WORK ITEM. Taking only the lines of the data below from the line with "The image size is (811, 575)." to the line with "Task: Click the", ends included, write them out exactly and without pictures.

DATA RECORDS.
====================

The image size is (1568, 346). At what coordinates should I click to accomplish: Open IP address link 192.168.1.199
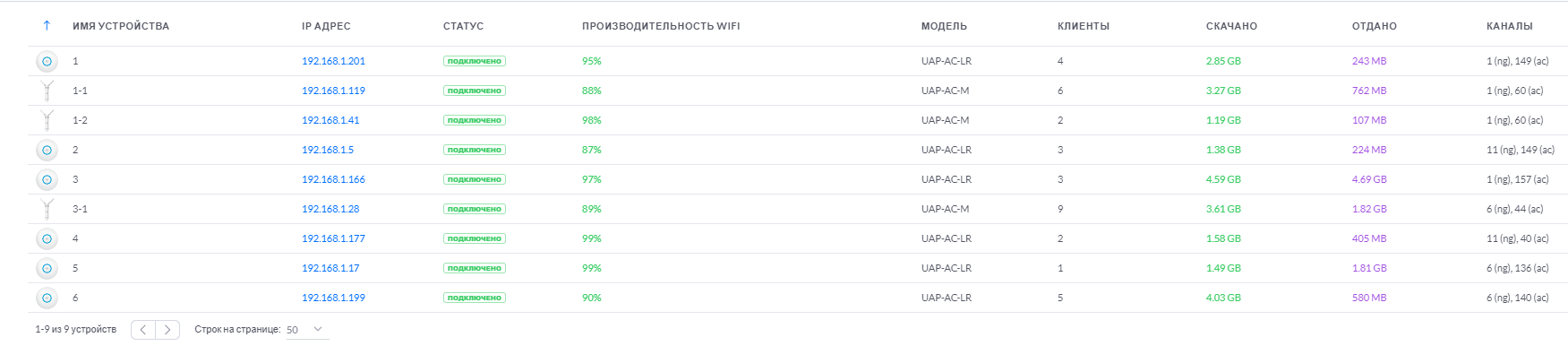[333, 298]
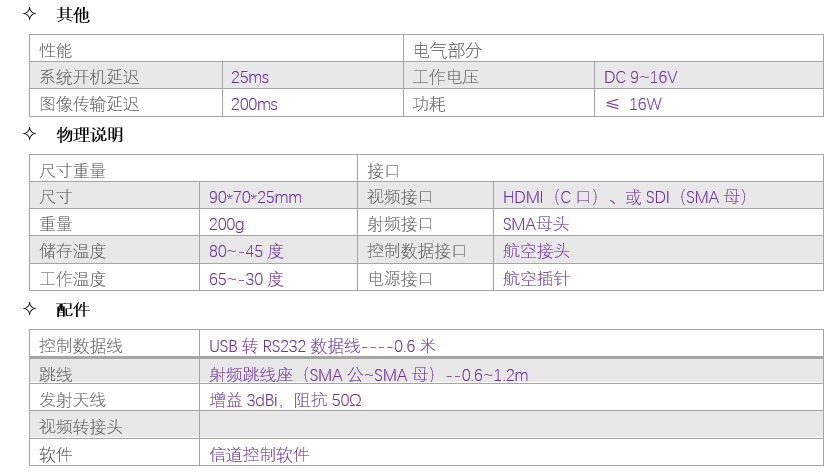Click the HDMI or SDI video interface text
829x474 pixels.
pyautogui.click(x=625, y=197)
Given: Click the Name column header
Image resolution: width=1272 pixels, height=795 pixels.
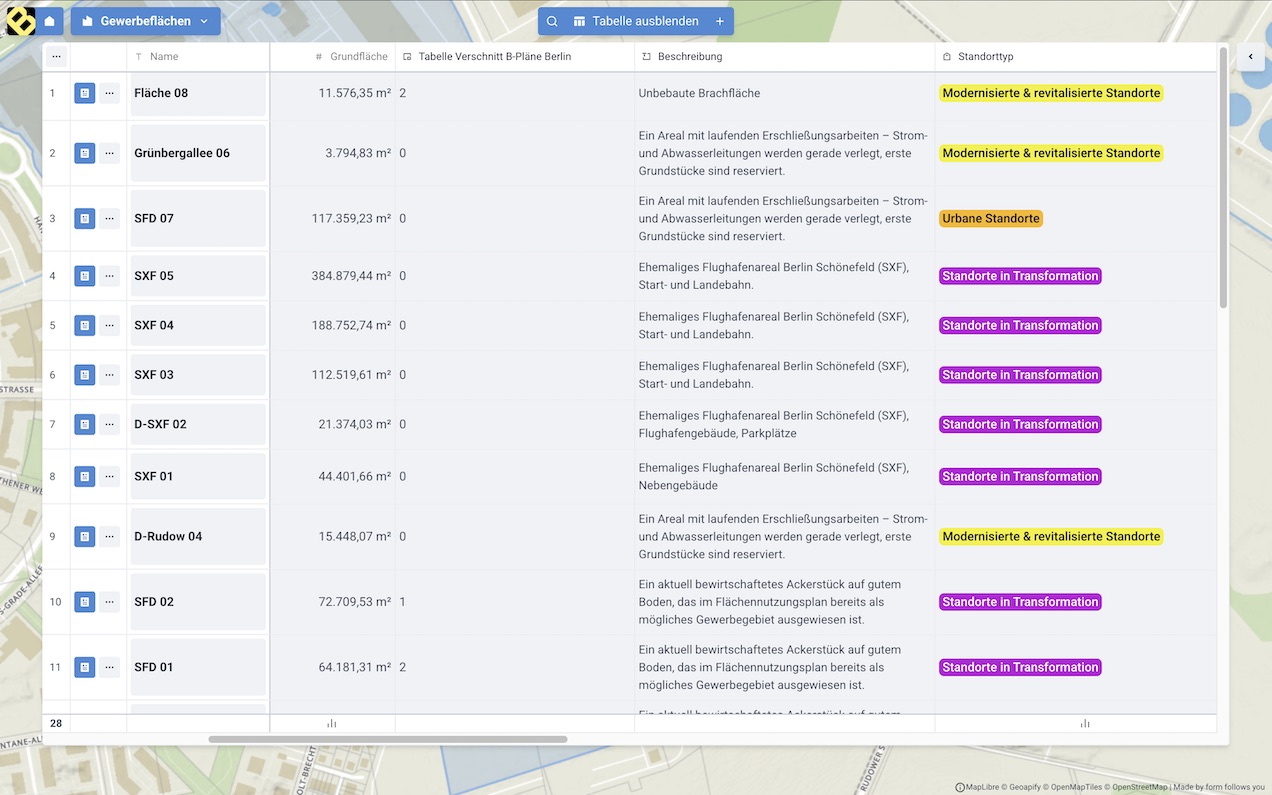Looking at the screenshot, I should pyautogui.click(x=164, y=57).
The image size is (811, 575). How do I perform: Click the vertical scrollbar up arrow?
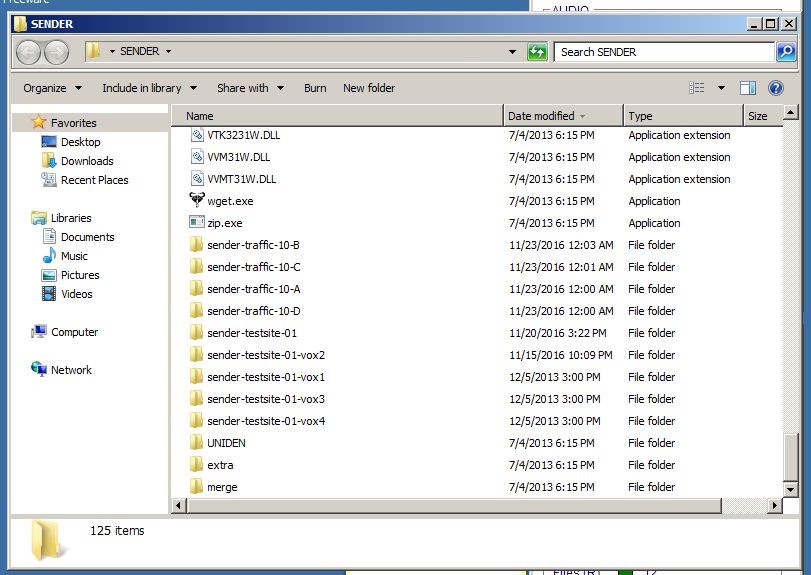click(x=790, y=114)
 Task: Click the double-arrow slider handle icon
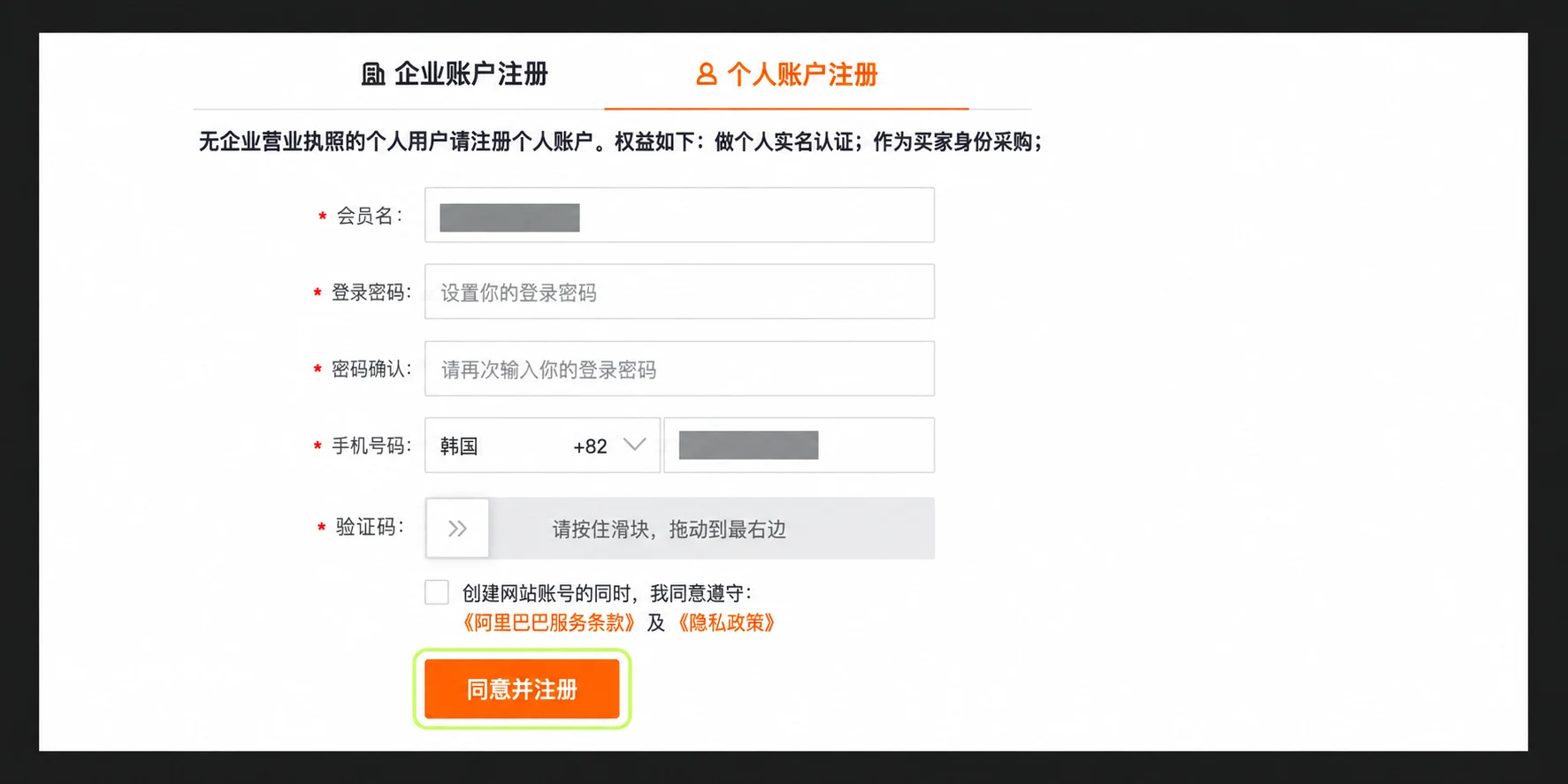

====================

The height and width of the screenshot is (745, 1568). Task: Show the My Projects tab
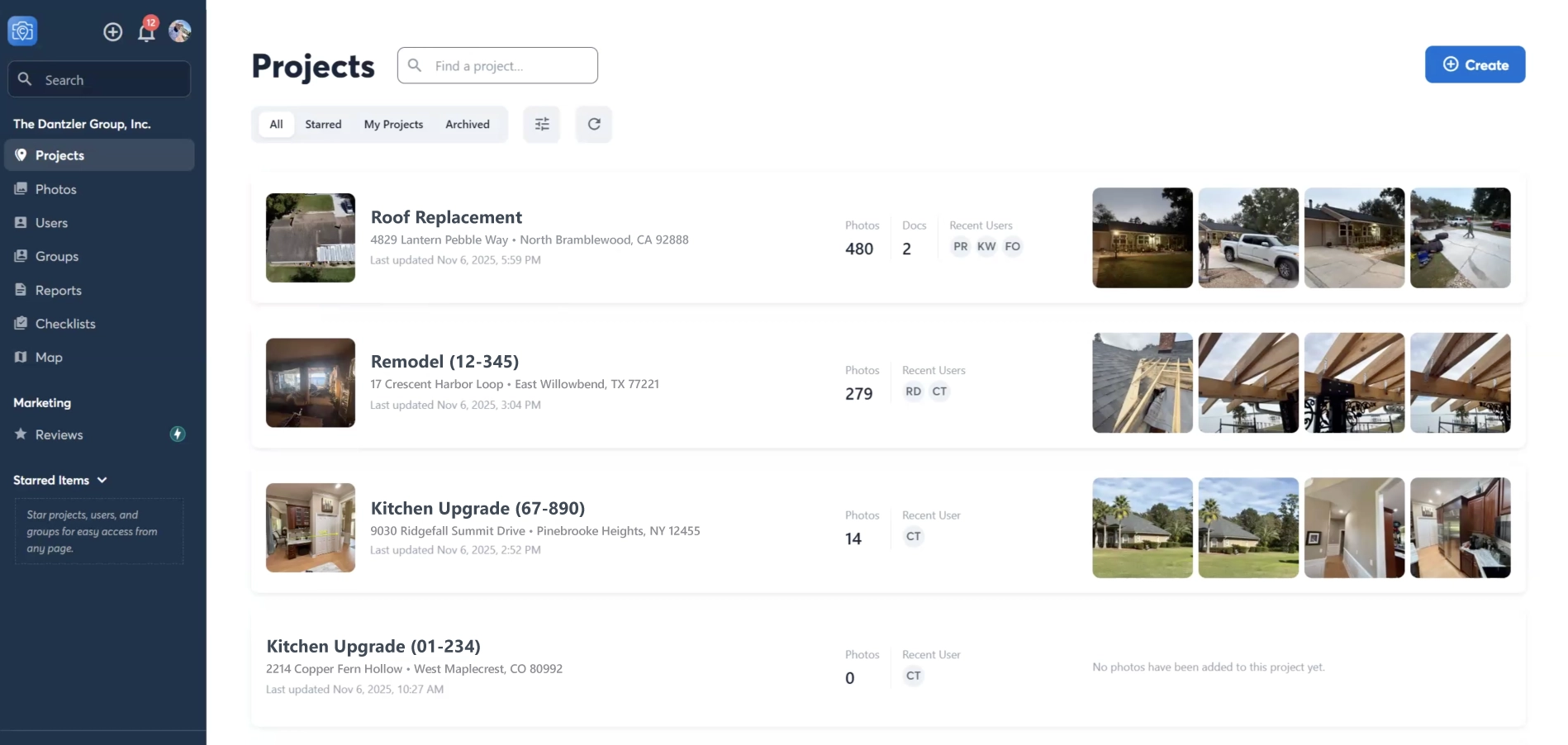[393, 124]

====================

RESPONSE FOR THIS EXERCISE.
The image size is (811, 575). How do I perform: Click the vertical scrollbar up arrow?
click(x=790, y=114)
 Task: Click the double-arrow slider handle icon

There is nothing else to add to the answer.